On his mother's side, David Petraeus was English. Miriam Howell's great-great-great-grandfather was a lord of Westbury Manor, where his son, Miriam's great-great-grandfather Edward Howell, was born in 1584. Edward Howell's family emigrated to New England as part of the “Great Migration” of the English Puritans, landing in Lynn, Massachusetts, in the 1630s.

After gaining his citizenship, Sixtus quickly found a new home. The U.S. Merchant Marine was desperate for experienced sailors. It was losing sailors faster than they could be generated.

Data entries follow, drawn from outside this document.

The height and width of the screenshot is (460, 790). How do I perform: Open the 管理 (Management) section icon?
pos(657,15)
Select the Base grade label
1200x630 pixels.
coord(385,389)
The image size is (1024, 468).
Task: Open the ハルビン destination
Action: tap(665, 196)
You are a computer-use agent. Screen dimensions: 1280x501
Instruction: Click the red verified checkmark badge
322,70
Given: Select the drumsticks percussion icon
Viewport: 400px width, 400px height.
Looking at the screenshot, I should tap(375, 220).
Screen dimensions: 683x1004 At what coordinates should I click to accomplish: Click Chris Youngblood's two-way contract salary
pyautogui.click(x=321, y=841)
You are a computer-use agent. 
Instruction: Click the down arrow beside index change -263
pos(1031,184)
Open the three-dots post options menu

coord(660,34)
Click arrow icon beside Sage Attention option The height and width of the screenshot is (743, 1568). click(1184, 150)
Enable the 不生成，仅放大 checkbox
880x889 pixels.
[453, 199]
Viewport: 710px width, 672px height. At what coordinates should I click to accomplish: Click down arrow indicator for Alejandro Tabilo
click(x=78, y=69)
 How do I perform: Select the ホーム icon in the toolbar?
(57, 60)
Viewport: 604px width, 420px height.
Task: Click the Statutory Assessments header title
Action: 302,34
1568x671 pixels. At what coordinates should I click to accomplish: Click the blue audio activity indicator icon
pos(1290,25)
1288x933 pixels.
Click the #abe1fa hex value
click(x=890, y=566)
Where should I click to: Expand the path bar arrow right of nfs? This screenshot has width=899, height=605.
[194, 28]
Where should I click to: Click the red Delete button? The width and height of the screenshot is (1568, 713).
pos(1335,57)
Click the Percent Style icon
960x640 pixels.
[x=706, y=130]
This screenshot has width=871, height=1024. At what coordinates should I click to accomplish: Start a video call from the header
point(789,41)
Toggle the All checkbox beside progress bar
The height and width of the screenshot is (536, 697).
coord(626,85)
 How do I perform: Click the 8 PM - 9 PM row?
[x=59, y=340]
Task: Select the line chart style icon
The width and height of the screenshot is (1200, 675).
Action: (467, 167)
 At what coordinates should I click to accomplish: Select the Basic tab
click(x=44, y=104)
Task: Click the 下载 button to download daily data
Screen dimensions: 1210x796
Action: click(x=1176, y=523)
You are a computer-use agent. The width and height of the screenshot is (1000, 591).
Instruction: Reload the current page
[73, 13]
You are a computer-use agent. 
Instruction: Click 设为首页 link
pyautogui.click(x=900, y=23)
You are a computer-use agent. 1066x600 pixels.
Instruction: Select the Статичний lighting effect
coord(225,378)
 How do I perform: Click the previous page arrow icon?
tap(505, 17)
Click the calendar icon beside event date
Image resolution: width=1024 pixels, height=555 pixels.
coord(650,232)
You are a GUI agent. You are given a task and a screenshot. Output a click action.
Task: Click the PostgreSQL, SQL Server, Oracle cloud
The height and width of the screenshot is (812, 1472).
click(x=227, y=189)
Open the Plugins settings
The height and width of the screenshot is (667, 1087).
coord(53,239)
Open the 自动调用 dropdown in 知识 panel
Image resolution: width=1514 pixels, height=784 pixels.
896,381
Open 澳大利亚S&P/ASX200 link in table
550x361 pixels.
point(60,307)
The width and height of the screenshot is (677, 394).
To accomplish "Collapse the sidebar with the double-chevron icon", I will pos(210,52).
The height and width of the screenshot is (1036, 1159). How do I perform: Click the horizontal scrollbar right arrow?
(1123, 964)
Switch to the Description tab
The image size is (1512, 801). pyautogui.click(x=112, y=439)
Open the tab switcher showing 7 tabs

With his experience and English skills, Sixtus was promoted in the subsequent years and quickly rose in rank, eventually becoming a captain in 1945. He was one of a corps of decorated Merchant Mariners whom the Russians would later recognize with a medal of achievement—in part for having survived a convoy to Murmansk, an extremely dangerous mission in which numerous ships typically were sunk by German U-boats operating from Norwegian fjords. 

After the war, Sixtus and Miriam moved to Cornwall-on-Hudson, a “Norman Rockwell community” along the Hudson River with a little white church and steeple on the village's Main Street. The two were active in their church, paid cash for everything they bought, including their house, and kept a low profile in local politics.

Sixtus's career at sea meant that he and Miriam, a town librarian, wouldn't have children until later. Carol was born in 1947, David in 1952. Their simple life in Cornwall consisted of few faraway adventures but plenty of East Coast ski trips (Sixtus remained a member of a downhill ski club into his seventies), camping trips in local state parks, and trips to historical sites in New England—visiting Concord and Walden Pond and beyond and reading excerpts from history books and relevant literature along the way. The Petraeuses' backyard had ropes for climbing, a pull-up bar, a baseball backstop, a basketball hoop and various sports equipment; there were always soccer balls and baseball bats lying around. The simple two-story, one-and-a-half bathroom, four-bedroom house was rich with books and newspapers. Petraeus's mother was, at times, overly attentive and prone to worrying, but she adored her children and, as a librarian and a lover of Charles Dickens and other classics, took great care in Petraeus's intellectual development. Miriam wanted her son to go to Oberlin College, where she and all her cousins had received their degrees. But for a boy growing up seven miles from West Point, the allure of the U.S. Military Academy was irresistible.